How often I have been struck by the expressive power of drapery - for grief, how it covers and reveals the defeated, succumbed, accepting body beneath. 

The act of covering the body, its soul passed from our loving circle, so intimate, loving, and final an act.

Consider concentration camp and prison photography, folds falling with strange and ghoulish elegance over emaciated bodies at Auschwitz, stripes ever repellent to me as a shape arrangement after seeing those dreadful images.  




 Mourners from the tomb sculptures of the Court of Burgundy - almost genre, doll-like, plentiful, a riff on draped biblical clothing as imagined in western art.

These resin-coated linen "sculptures" by Robert Morris stunned me.  As a child I was fascinated by the stories and paintings of lepers, supplied courtesy of my Catholic school education.  I saw the film "Ben Hur" as a child, too, those huddling figures   - how they covered their bodies and their pleading eyes. Even then the drapery's folds seemed beautiful to me.  At the time it seemed like the worst fate that could befall a human - that was before I knew about Auschwitz.

In Star Wars, Disney, and medieval tales, characters wrap themselves in cloaks and veils, somehow adding stature and power to their narrative purpose, extending their personal space.  Who would follow closely upon Darth Vader as he sweeps into a room, his black cloak swirling about him?  Or Maleficent, as she appears in the Great Hall to curse the beloved child? 

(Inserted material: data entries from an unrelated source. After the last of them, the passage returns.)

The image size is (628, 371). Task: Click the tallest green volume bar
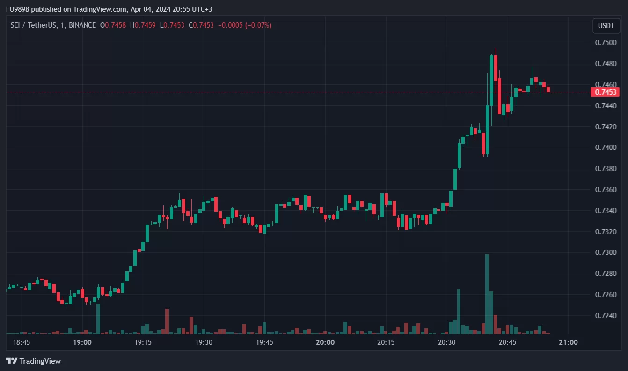point(487,294)
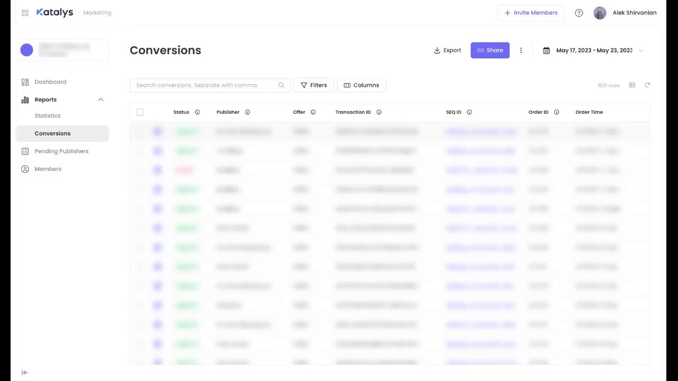The height and width of the screenshot is (381, 678).
Task: Click the SEQ ID column info icon
Action: click(469, 112)
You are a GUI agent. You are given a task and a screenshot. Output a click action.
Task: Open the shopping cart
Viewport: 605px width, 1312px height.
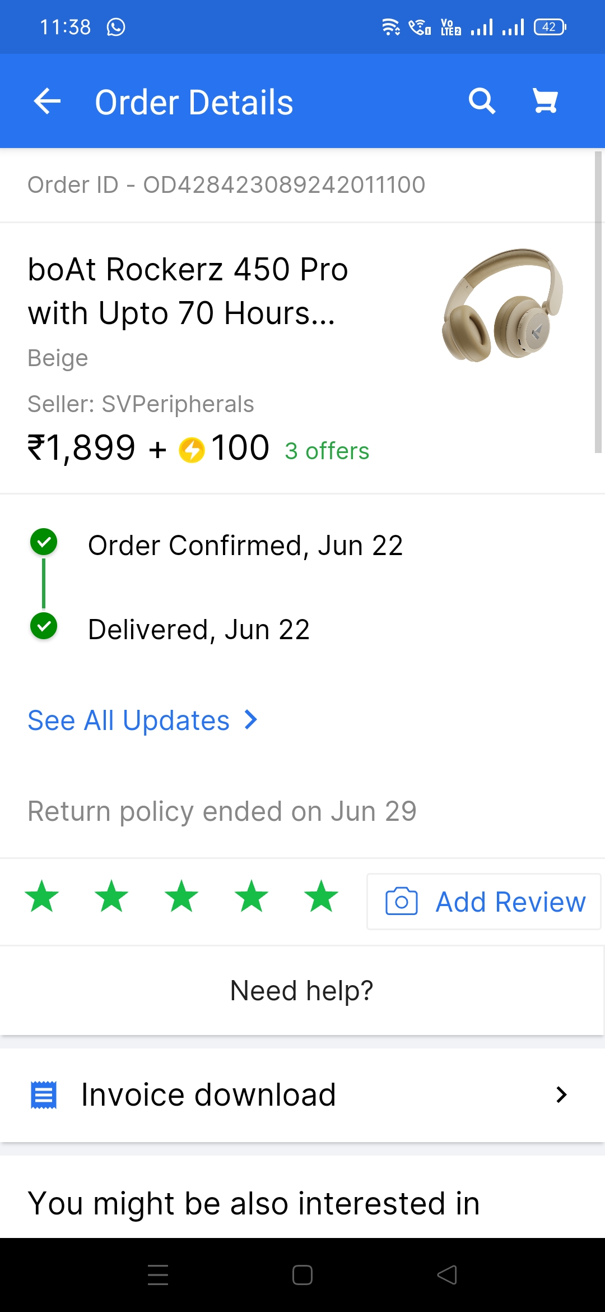(x=545, y=101)
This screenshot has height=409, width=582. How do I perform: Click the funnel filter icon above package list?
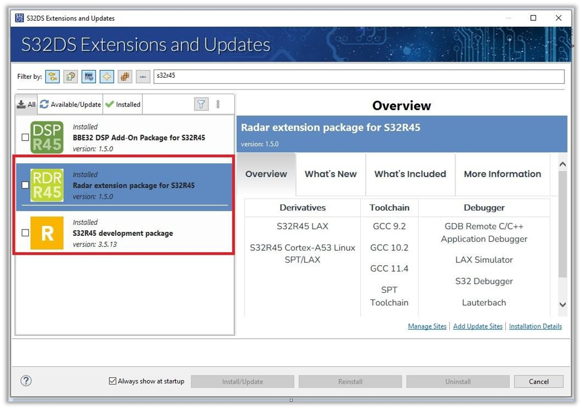(201, 104)
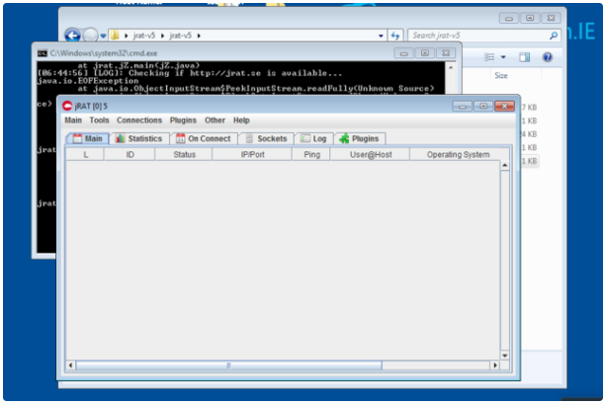Open Explorer help question mark icon

pyautogui.click(x=547, y=57)
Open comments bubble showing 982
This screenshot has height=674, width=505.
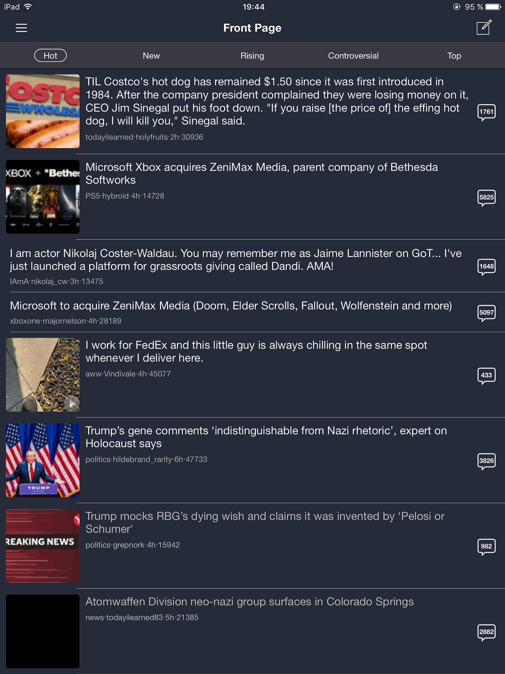pyautogui.click(x=486, y=547)
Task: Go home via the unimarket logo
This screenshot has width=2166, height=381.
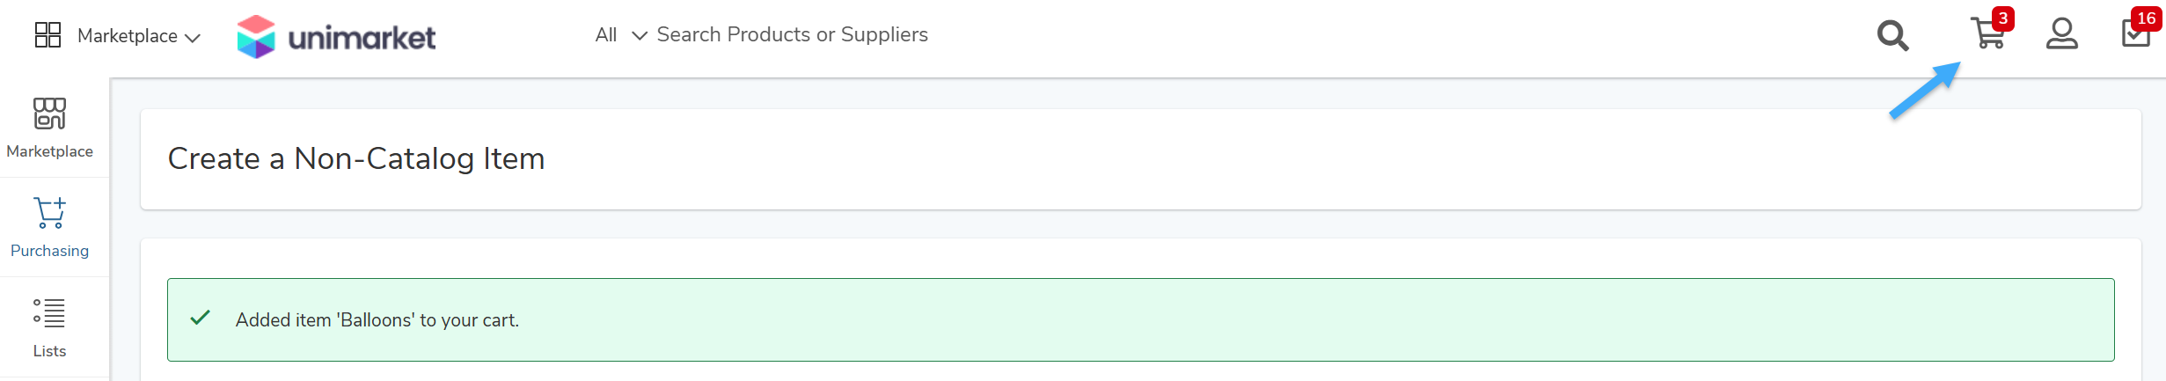Action: click(336, 37)
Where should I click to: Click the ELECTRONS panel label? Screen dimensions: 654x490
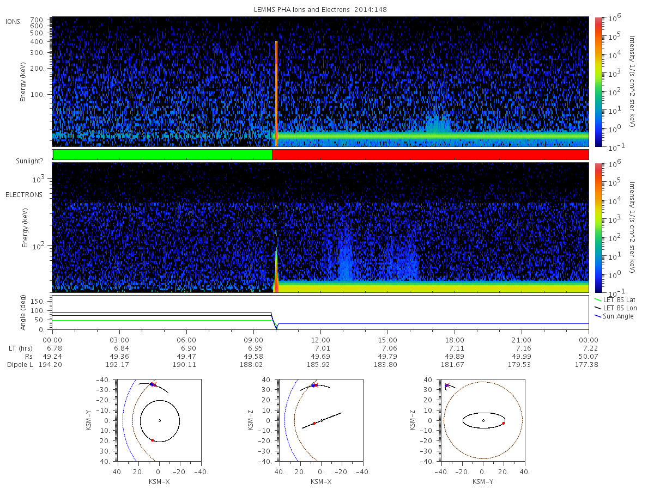pos(24,194)
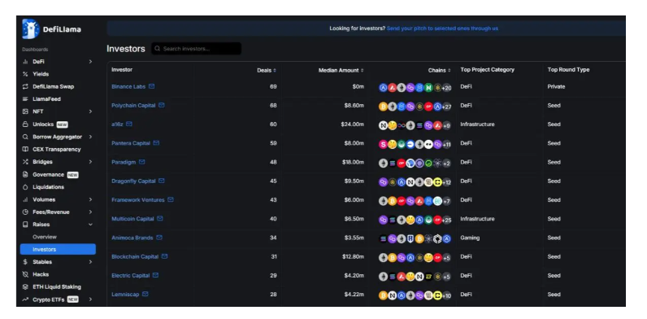Follow the Send your pitch link
Screen dimensions: 647x319
pyautogui.click(x=442, y=28)
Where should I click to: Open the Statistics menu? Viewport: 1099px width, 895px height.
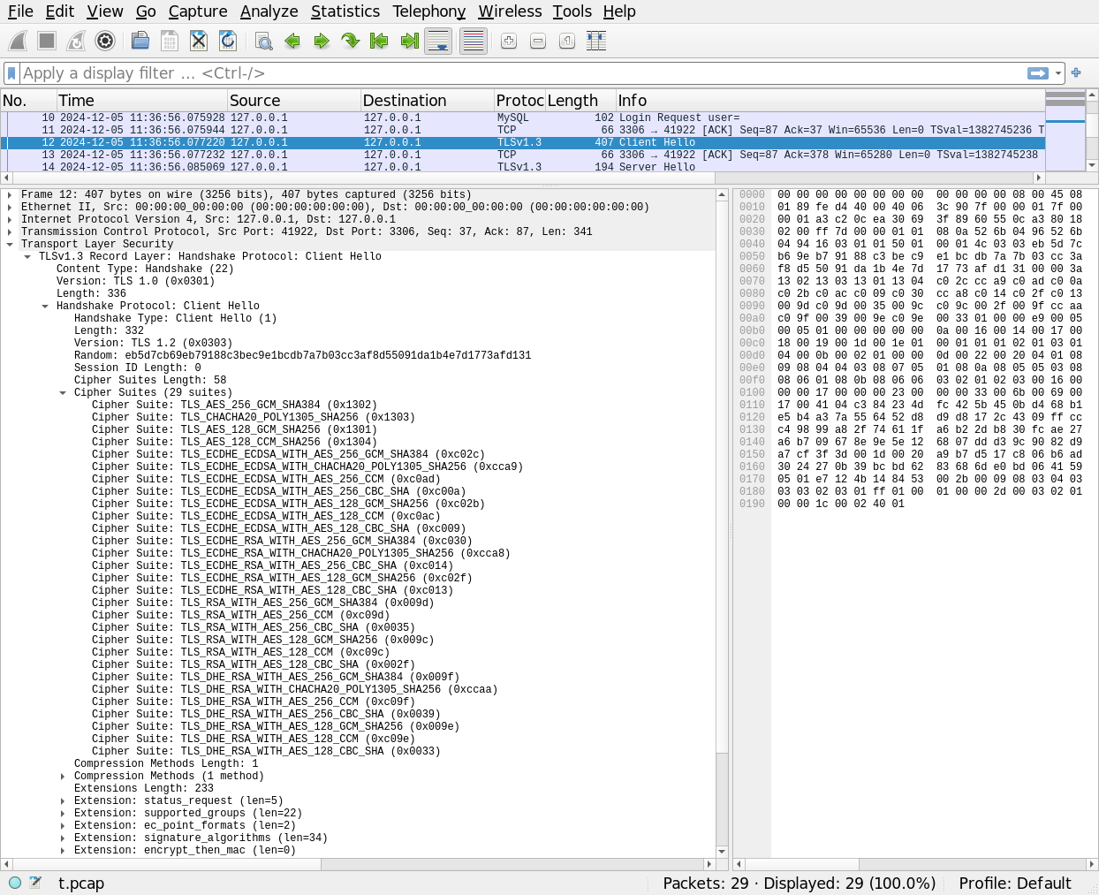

Then consider Judith Jamison, her dress swirling in "Cry", the impossible clashing dynamics of those ripples and folds, against the hard and frozen valleys and hills of folds against these soulless suffering bodies.    


Christo's draperies for the most part were quite joyous, playful, celebratory:  fabric defying its purpose - a fence of rippling opening cloth instead of cattle restraint, umbrellas for sheltered pleasure, or to gift-wrap an island.  

Image result for christo reichstagOf all the works, only "Reichstag" seemed genuinely ambiguous - the sins of Nazism covered, so shameful that they cannot be visual,the proof needing to be always before our eyes.

And the strange white tight pleating, making the fabric-nature look starched, rigid, tight, revealing the classical form and its archetypal message of  glorious humanism.

"Dying Gaul" is certainly present beneath this drapery - questions about covering and uncovering the body, death, privacy, intimacy, the morality of war arise for me.


I think it's incumbent upon serious viewers to undertake to see the artwork from a  aesthetic point of view, developed from theory, history, personal insight, inquiry. 

I wonder if it's moral or even fair to the art to use it for access to places of profound personal grief and shame.  Isn't it truthfully a  narcissistic, subjective. even cathexic (cathexis, Freudian idea) using art for access to stimulus to personal analysis?

Is instrumentalist art even moral?  Or merely manipulative?

Nonetheless, my take-away is the instant access to a vision of compassion springing up from knowing of unspeakable atrocity and needing to go on.  Isn't "Dying Gaul" going to get up and stagger away instead of slipping to the earth's embrace?  Maybe.  I wish it so.